*** Source excerpt ***

Sufficient number of measures
- As shown in Table G1, we are proposing to use multiple indicators when assessing each aspect. We have initially considered how many measures with sufficient coverage and sufficient statistical confidence would be needed, as a minimum, for an assessment of student outcomes or to contribute to the assessment of student experience (without needing the alternative means of gathering student views). Our initial view, which we used for the purpose of our analysis, is:
- We would have sufficient data to rate the student outcomes aspect for a provider if we have indicators with sufficient coverage and statistical confidence for the continuation measure and at least one other measure. In practice, there are unlikely to be many cases where we have sufficient confidence in another measure and not in the continuation measure.
- We would have sufficient NSS indicators to inform the assessment of student experience (without the alternative means of gathering student views) if we have at least three NSS-based indicators with sufficient coverage and statistical confidence.
Likely effect of these proposals
- We set out the likely effect of our proposals, based on the tests that we applied in our analysis, below. Adjusting the thresholds for the tests or the indicators apply would impact on these estimates.
Student outcomes
- Based on initial assumptions and analysis, there are currently:
- 349 providers with sufficient data for student outcomes to be assessed
- 27 providers without sufficient outcomes data to be assessed.
- In addition to this, there are currently 23 relatively new or recently registered providers with undergraduate students that do not yet have any student outcomes data. While these providers will have accumulated outcomes data by the time we carry out the first cycle of assessments under the new scheme, it is not possible to know now how many of them would have sufficient data by 2027-28 to 2029-30. We also expect new providers to continue to register in the intervening period, and on an ongoing basis, so at any point we can anticipate there being some providers without student outcomes data.
- Our current estimate, based on the sufficiency criteria we have used, is that we could expect between 10 and 15 per cent of registered providers not to have sufficient data for a student outcomes assessment. It is worth noting that our current analysis is based on the continuation measure plus either or both of completion and progression. Once data indicators are available for the proposed additional measures, this could increase the number of providers where data meets the criteria for a student outcomes assessment.
Student experience
- Based on initial assumptions and analysis, there are currently:
- 260 providers with sufficient NSS indicator data
- 102 providers without sufficient NSS indicator data.
- In addition to this, there are currently 46 providers with undergraduate provision without NSS data. These include newer providers that don’t yet have students who have finished their courses, those with very small cohorts where data has been suppressed and those where response rate publication thresholds haven’t been met, as well as any providers where none of their higher education courses fall within scope of the NSS. As with student outcomes, it is possible that the number of providers without data will fluctuate in future.
- Based on the current numbers, we would need to use the alternative means of gathering student views to inform assessment of the student experience for around a third of providers. However, this initial analysis used the three years of available response data for the current NSS questionnaire. By the time we carry out assessments under the new scheme, we will have four years of data, and we expect confidence in the overall indicators to increase as a result. Our initial modelling suggests this would increase the number of providers with sufficient NSS indicator data to 315, meaning that we would need to use the alternative means of gathering student views to inform assessment of the student experience for around a quarter of providers.

*** Dataset extract ***

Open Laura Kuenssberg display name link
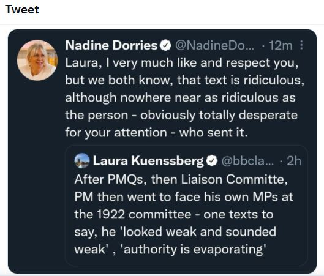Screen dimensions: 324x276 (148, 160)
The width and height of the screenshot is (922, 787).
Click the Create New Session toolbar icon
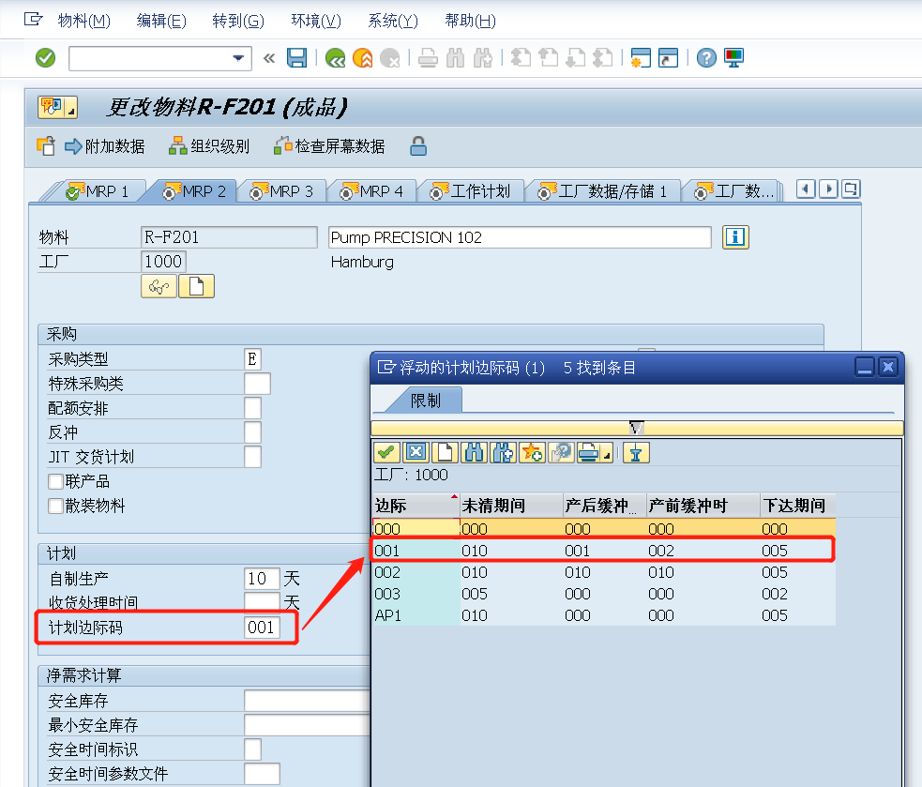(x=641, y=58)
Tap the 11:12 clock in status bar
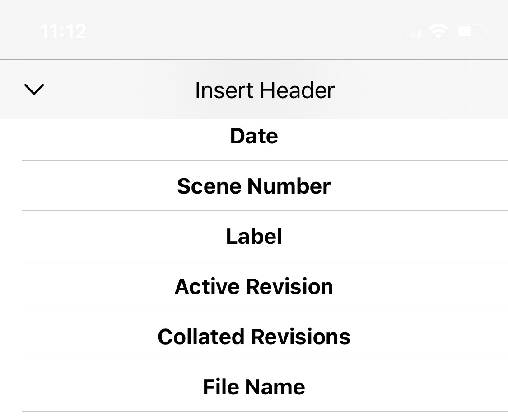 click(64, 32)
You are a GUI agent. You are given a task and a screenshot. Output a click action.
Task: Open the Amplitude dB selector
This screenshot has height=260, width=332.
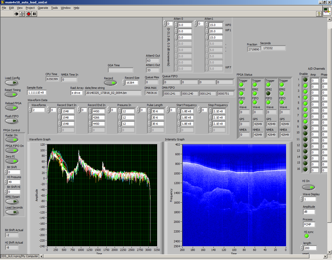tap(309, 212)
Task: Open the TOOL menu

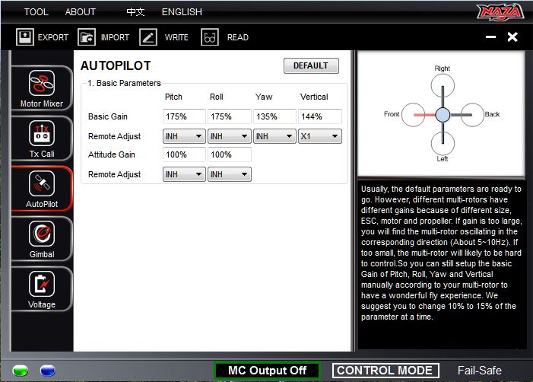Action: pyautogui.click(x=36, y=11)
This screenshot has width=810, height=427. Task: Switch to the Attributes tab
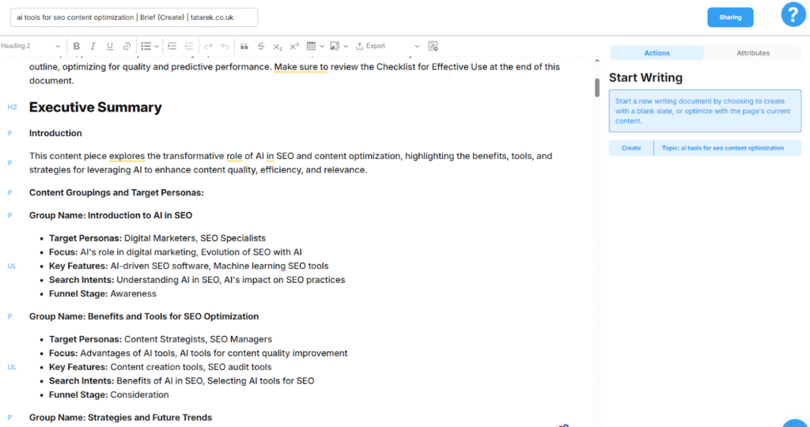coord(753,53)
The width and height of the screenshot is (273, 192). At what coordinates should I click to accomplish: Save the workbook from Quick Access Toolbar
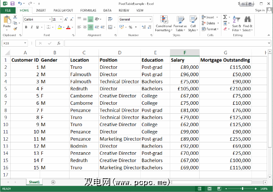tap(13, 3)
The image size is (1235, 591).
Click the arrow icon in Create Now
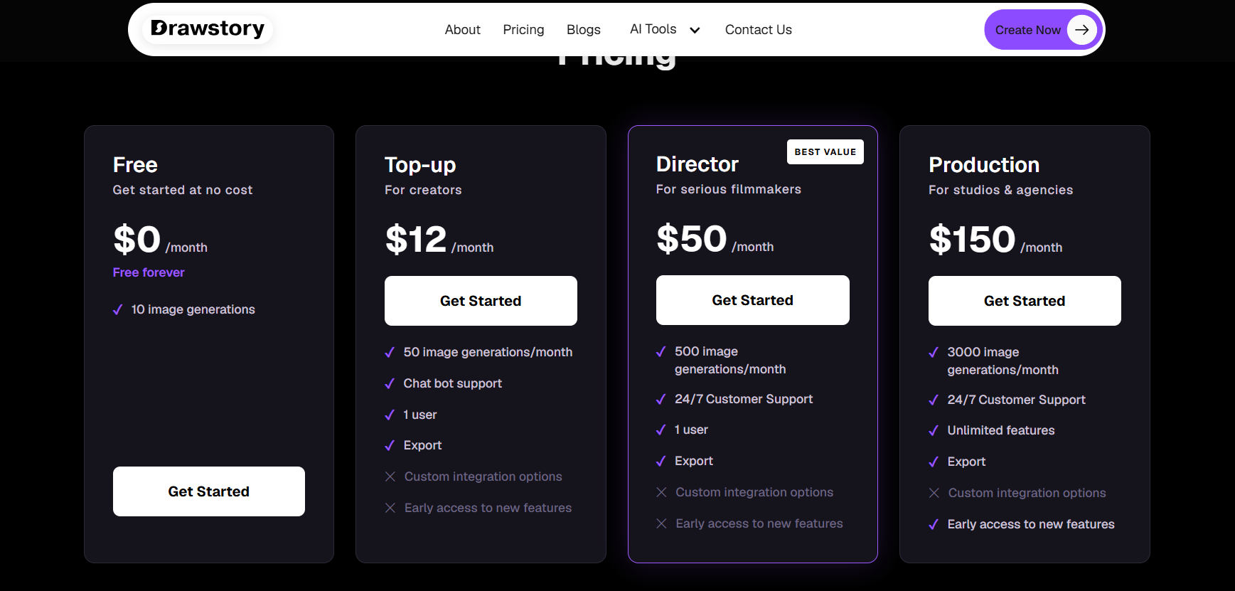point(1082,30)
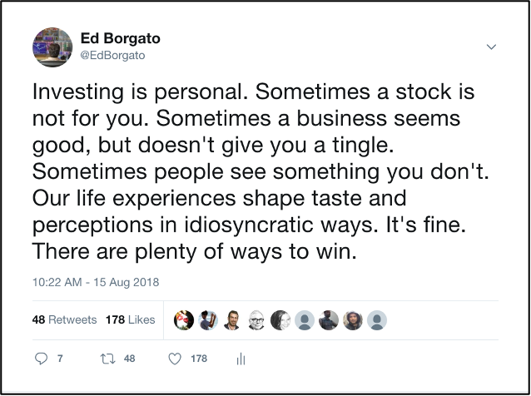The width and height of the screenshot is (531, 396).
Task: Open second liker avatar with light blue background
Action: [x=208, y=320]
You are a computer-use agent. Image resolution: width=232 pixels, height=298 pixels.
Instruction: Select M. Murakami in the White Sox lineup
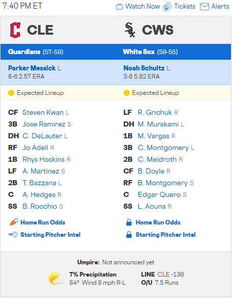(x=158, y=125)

***

• [Work to complete] From the excerpt on data sufficiency for provider assessments, reproduce word for word the passage that begins with the words containing "- Based on the" and ends with "quarter of providers.". The data above is not needed.

• [Solution below]
- Based on the current numbers, we would need to use the alternative means of gathering student views to inform assessment of the student experience for around a third of providers. However, this initial analysis used the three years of available response data for the current NSS questionnaire. By the time we carry out assessments under the new scheme, we will have four years of data, and we expect confidence in the overall indicators to increase as a result. Our initial modelling suggests this would increase the number of providers with sufficient NSS indicator data to 315, meaning that we would need to use the alternative means of gathering student views to inform assessment of the student experience for around a quarter of providers.